Now back at Oregon State as a research faculty member, Kavanaugh will be using newly awarded NASA funding to expand the seascapes approach to two areas: the Arctic, and then (drumroll, please) the global ocean. The Arctic project will present a particular challenge, as cloud cover allows satellite imagery for only about six months of the year. In the Arctic, she will partner with a number of existing monitoring programs to answer questions about marine species-habitat relationships and how they could change with a warming Arctic.
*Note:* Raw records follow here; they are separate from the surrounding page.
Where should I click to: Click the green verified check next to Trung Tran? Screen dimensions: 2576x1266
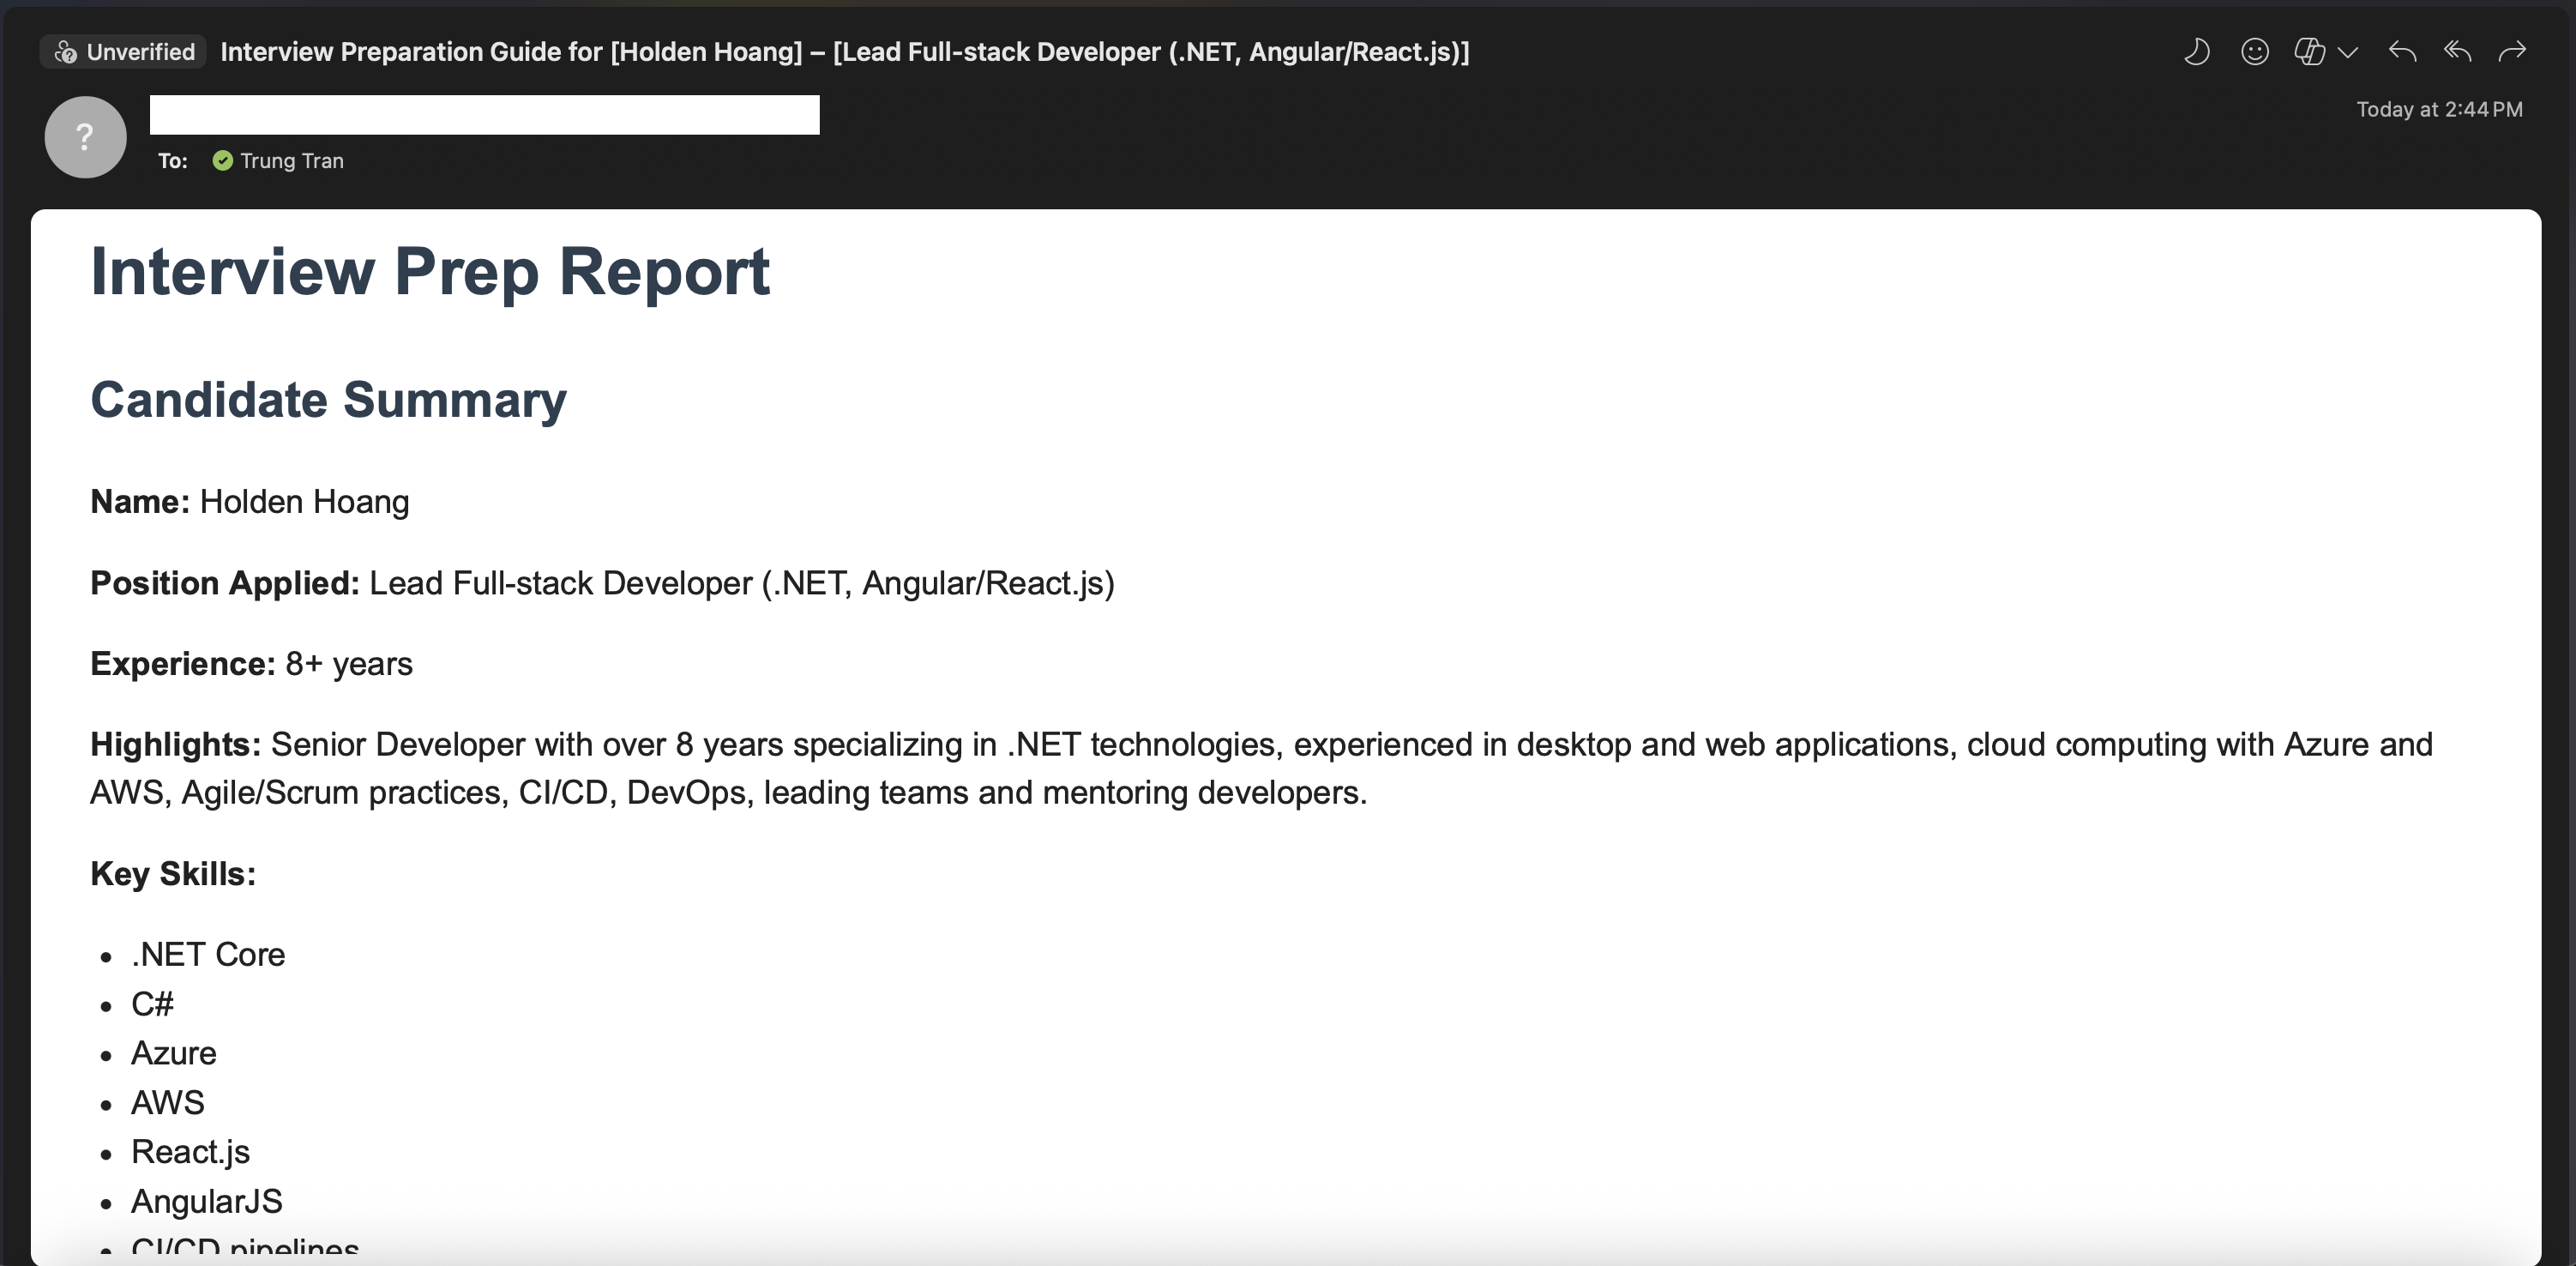(222, 161)
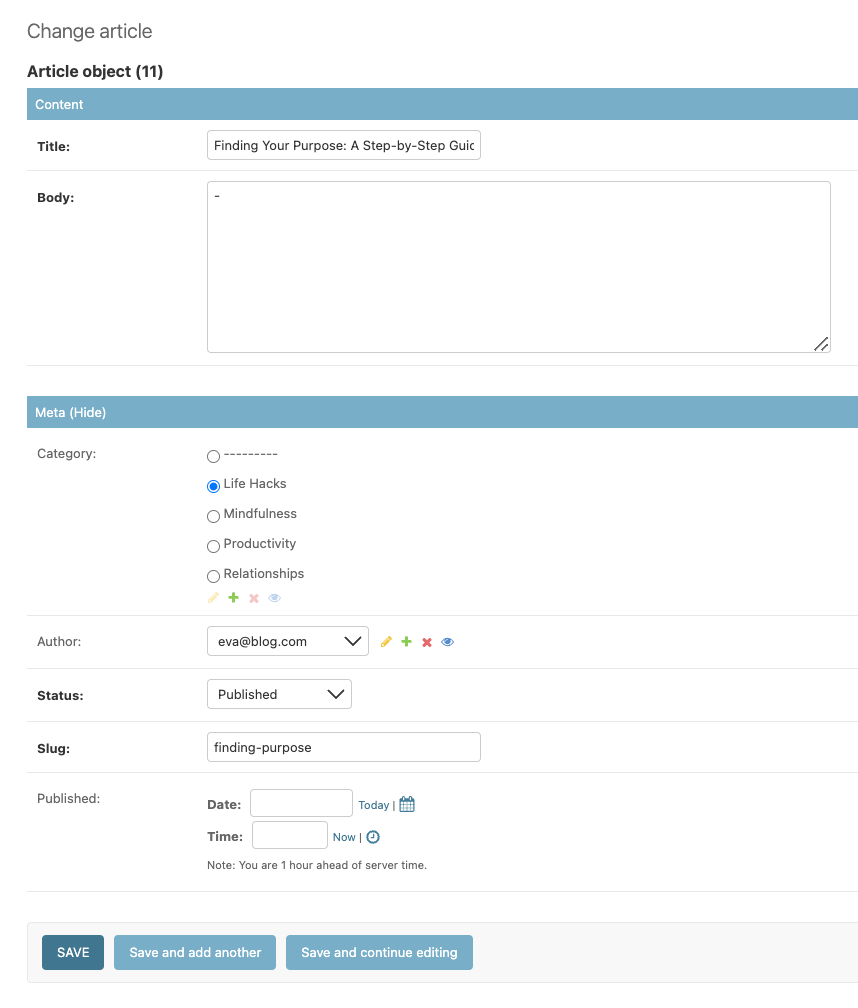
Task: Edit the selected category using the pencil icon
Action: [212, 597]
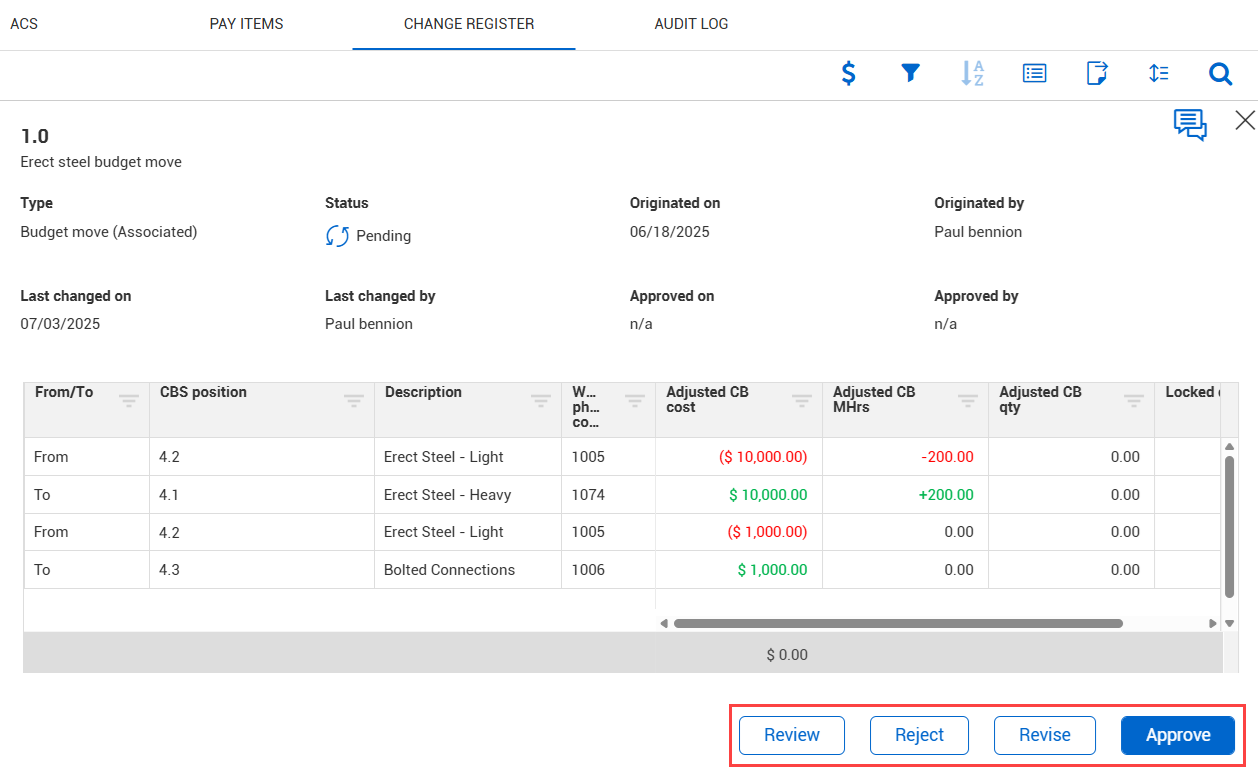Close the change detail panel
Image resolution: width=1258 pixels, height=773 pixels.
tap(1244, 121)
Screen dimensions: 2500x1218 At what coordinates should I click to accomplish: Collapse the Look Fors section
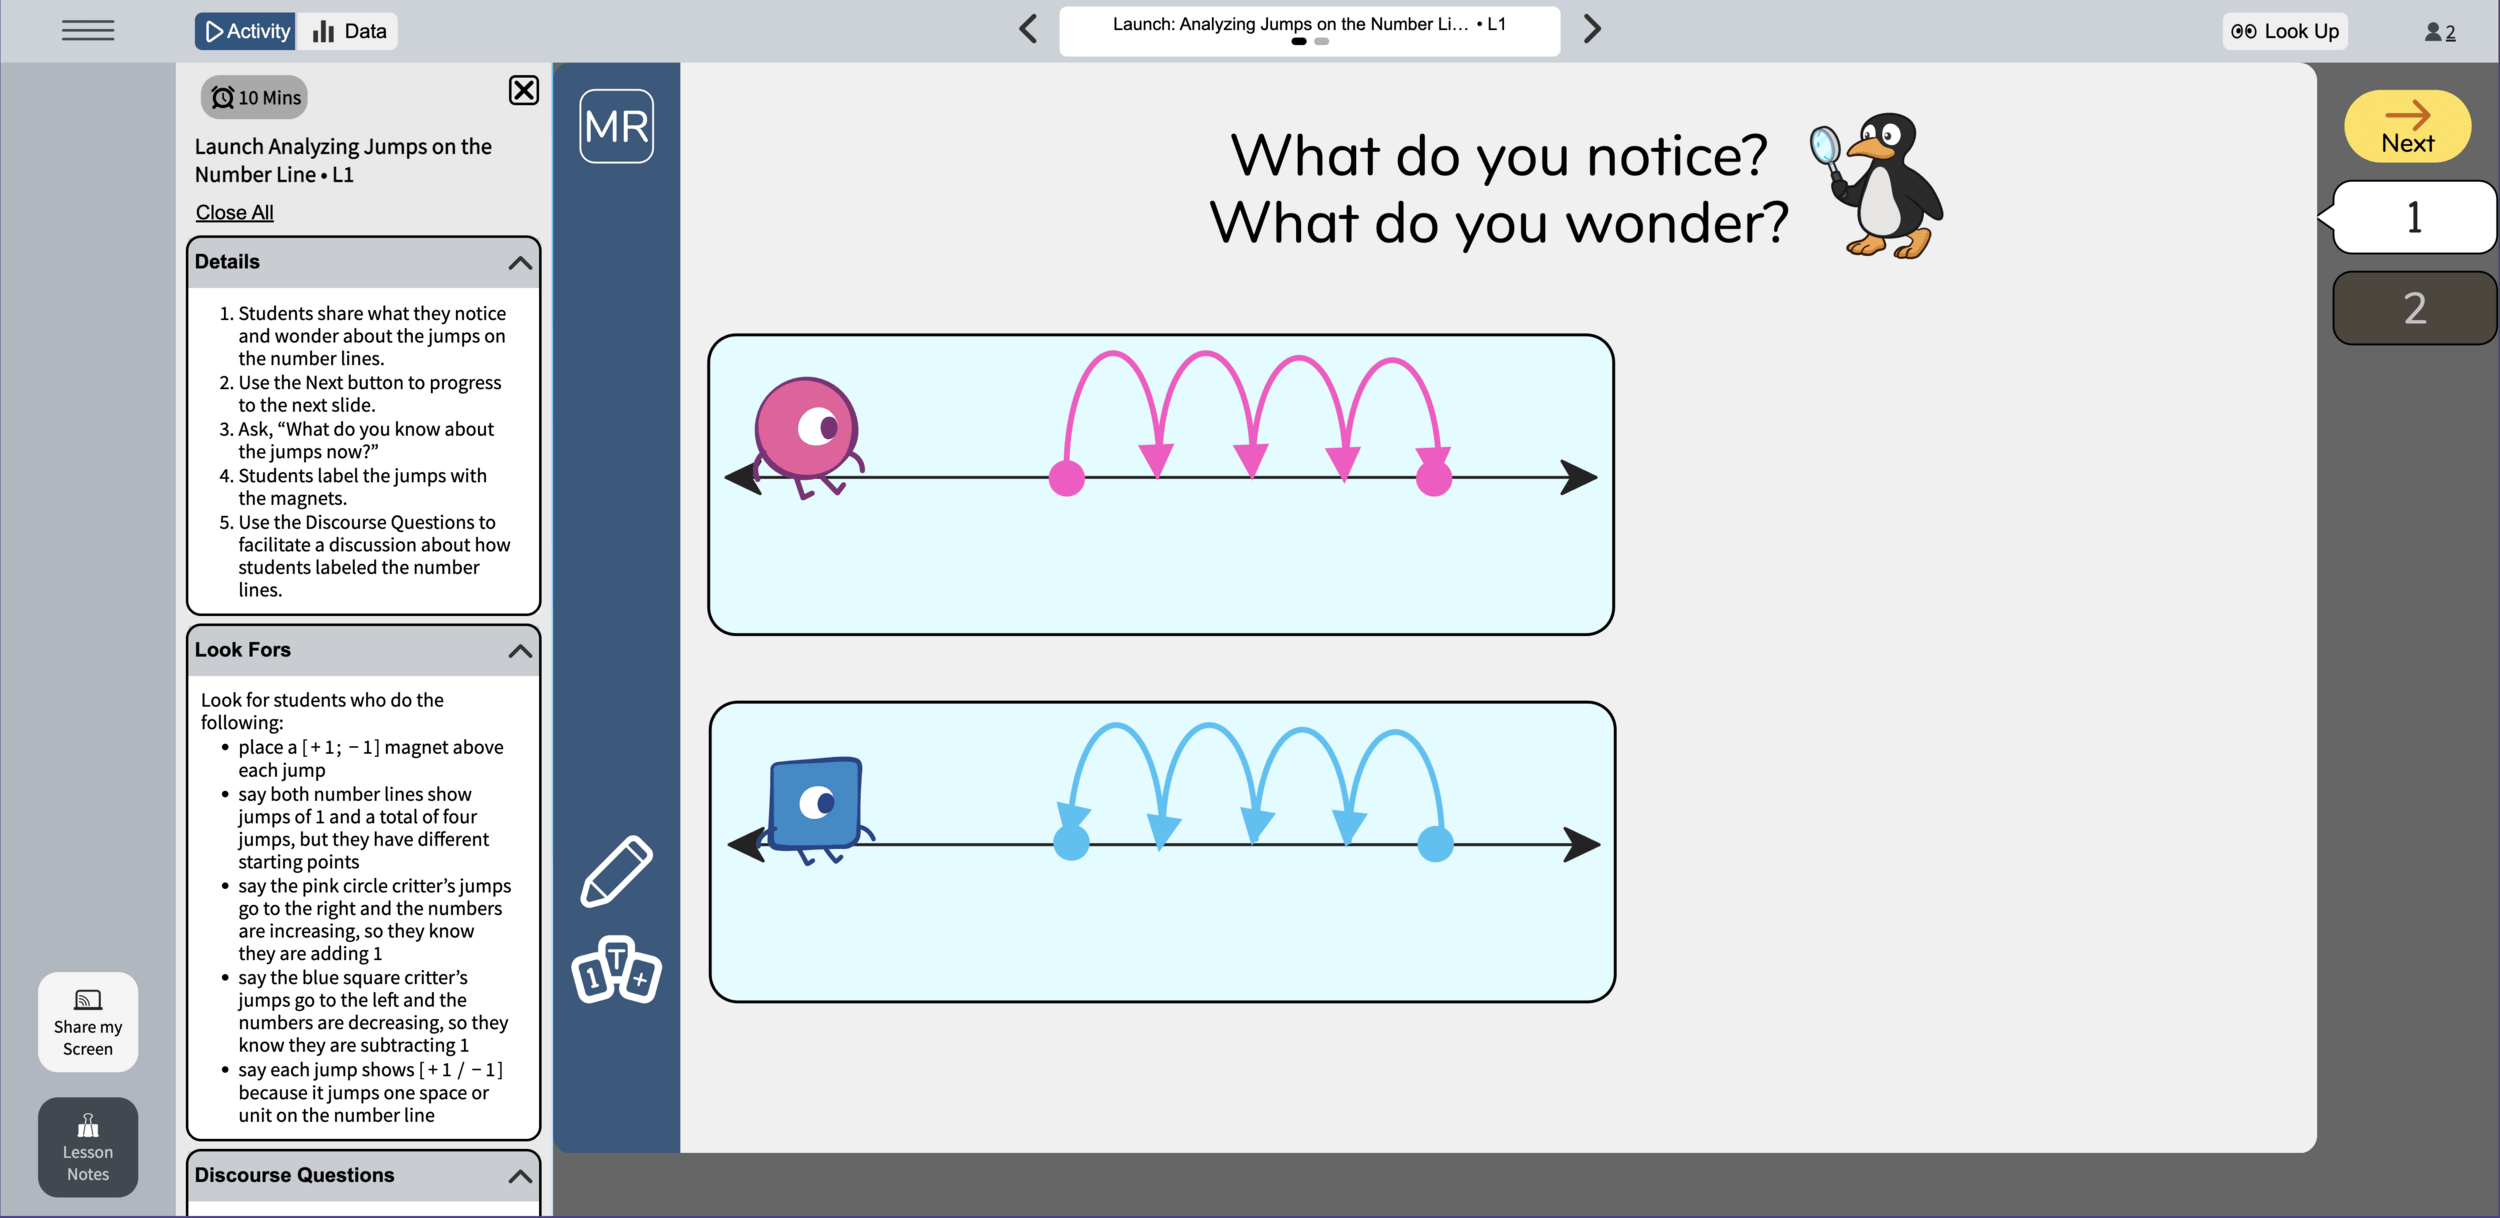519,651
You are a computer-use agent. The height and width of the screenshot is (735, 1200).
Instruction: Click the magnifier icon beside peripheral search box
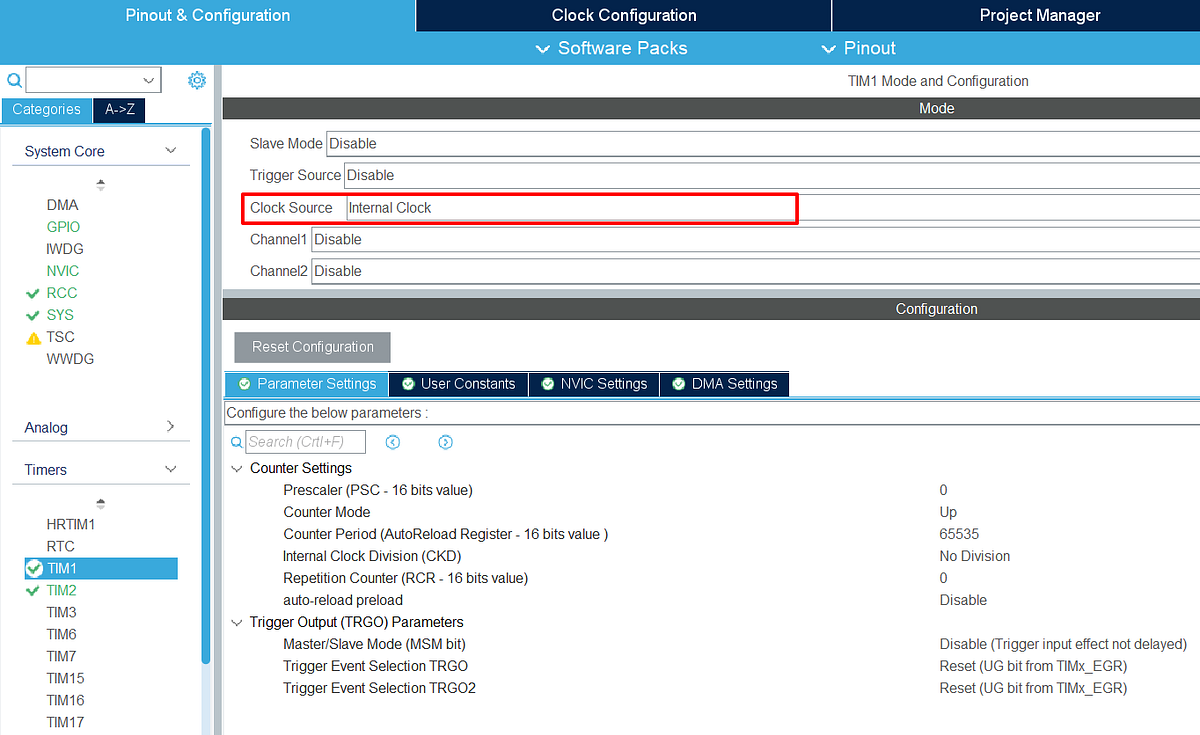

As this method and framework evolves, Kavanaugh expects that it will be able to be used to answer a range of questions with management implications, especially when used in conjunction with data that other partners are collecting. For example, in 2014 and 2015, satellite data revealed low productivity water close to the Oregon coast associated with a warm water phenomenon that came to be known as “the blob.” The invasion of this water resulted in an abnormally small, compressed and shallow area of higher phytoplankton productivity, which matched NOAA data on where schools of anchovy were aggregated. Whales following the small fish into the shallow nearshore are at increased risk of entanglement with gear fixed to the bottom, such as Dungeness crab pots.

With the new NASA-funded project underway, the seascape paradigm will have been tested in a broad range of marine regions, from polar to subtropical. Kavanaugh is excited to determine how helpful this approach can be in characterizing the dynamic global ocean. “Marine species and pelagic habitats are not constrained by geopolitical boundaries. If we can examine how seascapes have changed and evolved over time, how pieces of the mosaic have shrunk or grown,” Kavanaugh says, “we might be able to help inform decisions about marine ecosystem management across international waters and the high seas.”